Additionally, in at least one embodiment, the recognition system
can further select one or more samples to be used as negative
exemplars for the selected clusters. For example, for each selected
cluster (e.g., each cluster that satisfies the criteria at block
420), the recognition system can select (randomly or
pseudo-randomly) one or more samples from other cluster(s) and/or
from the null cluster. These negative examples are then used to
train the classifier to more-accurately generate labels for the
collection (by refraining from assigning input to the given cluster
when it does not depict the individual associated with the given
cluster).
Once the classifier is trained, the method 400 continues to block
440, where the recognition system stores the trained classifier for
subsequent use. In some embodiments, this includes storing the
classifier at a storage location readily accessible by the
recognition system (e.g., in the cloud, or on the client device) in
order to quickly and efficiently process newly-received images. In
embodiments, using the classifier can significantly reduce latency
and computational expense of labeling new faces.

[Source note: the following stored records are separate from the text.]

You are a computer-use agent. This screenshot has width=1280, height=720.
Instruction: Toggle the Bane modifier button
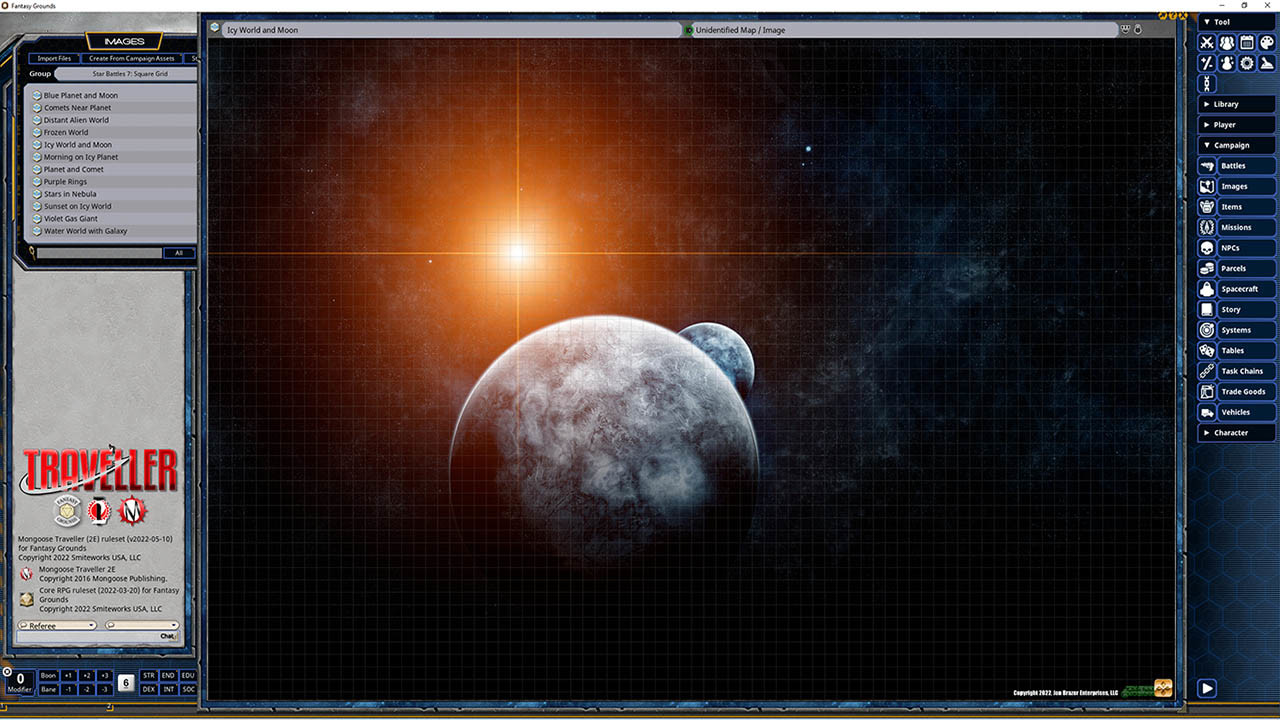tap(47, 689)
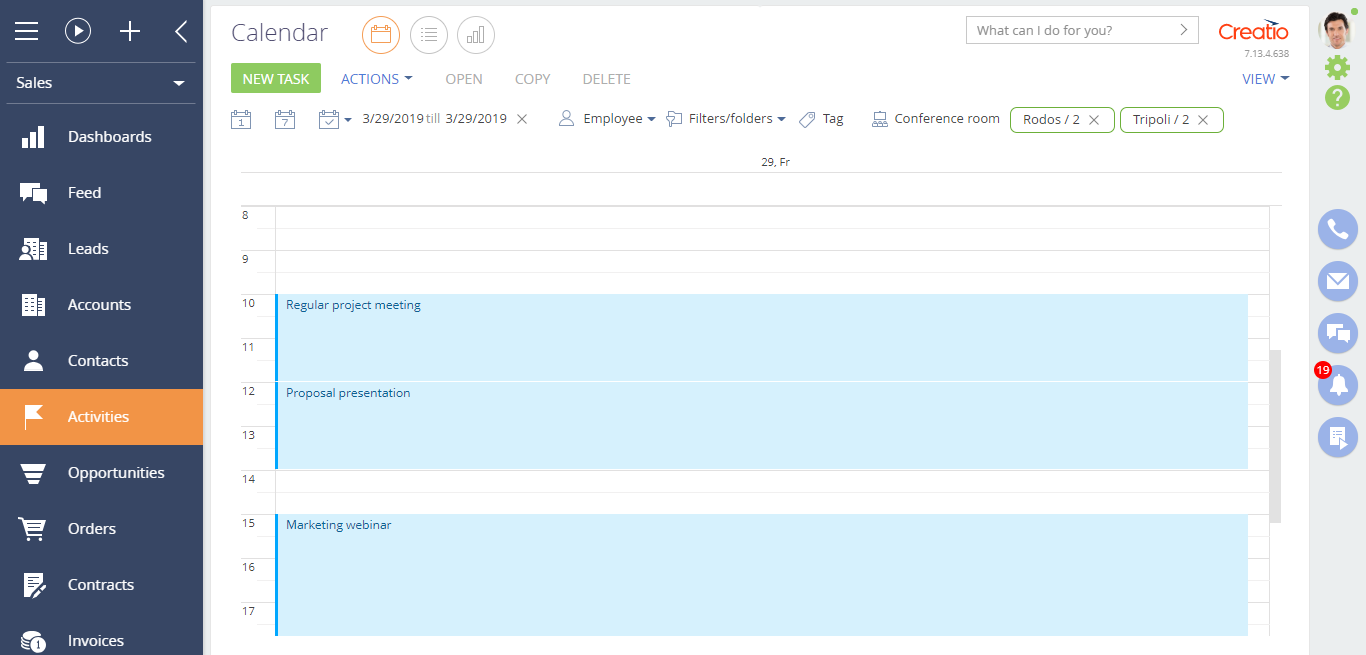Click the NEW TASK button
This screenshot has height=655, width=1366.
click(276, 79)
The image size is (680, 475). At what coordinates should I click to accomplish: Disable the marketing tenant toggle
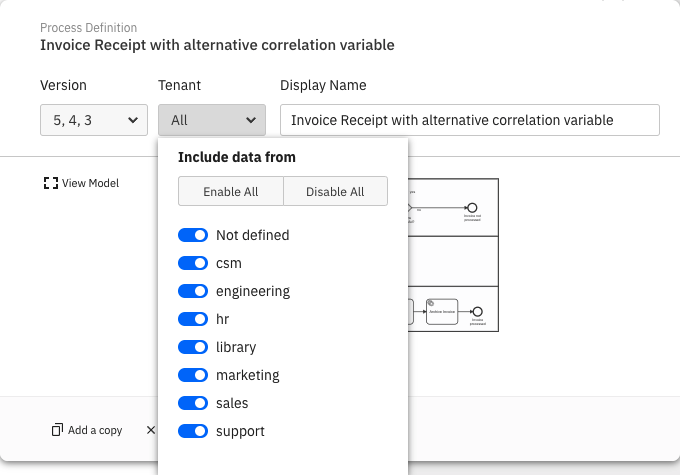(x=193, y=375)
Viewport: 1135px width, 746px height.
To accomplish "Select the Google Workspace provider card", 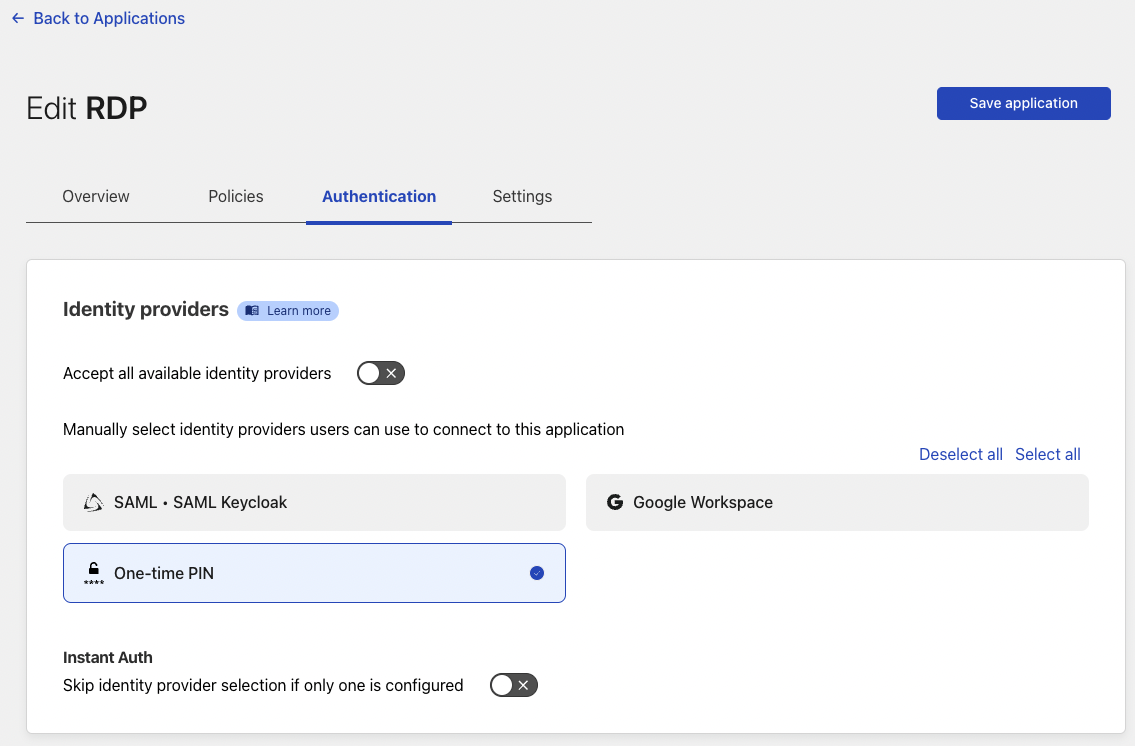I will point(836,502).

FIG. 5 is a flow diagram illustrating a method 500 of providing
facial recognition using clustering and classifier models,
according to some embodiments disclosed herein. The method 500
begins at block 505, where a recognition system identifies a
plurality of face regions from one or more images, each respective
face region corresponding to a respective portion of one of the one
or more images that depicts a face. At block 510, the recognition
system generates, for each respective face region, a respective
face embedding. The method 500 then continues to block 515, where
the recognition system clusters the face regions using an
agglomerative clustering algorithm to generate a plurality of
clusters, wherein each cluster of the plurality of clusters
corresponds to a respective unique individual and comprises one or
more face regions depicting the respective unique individual.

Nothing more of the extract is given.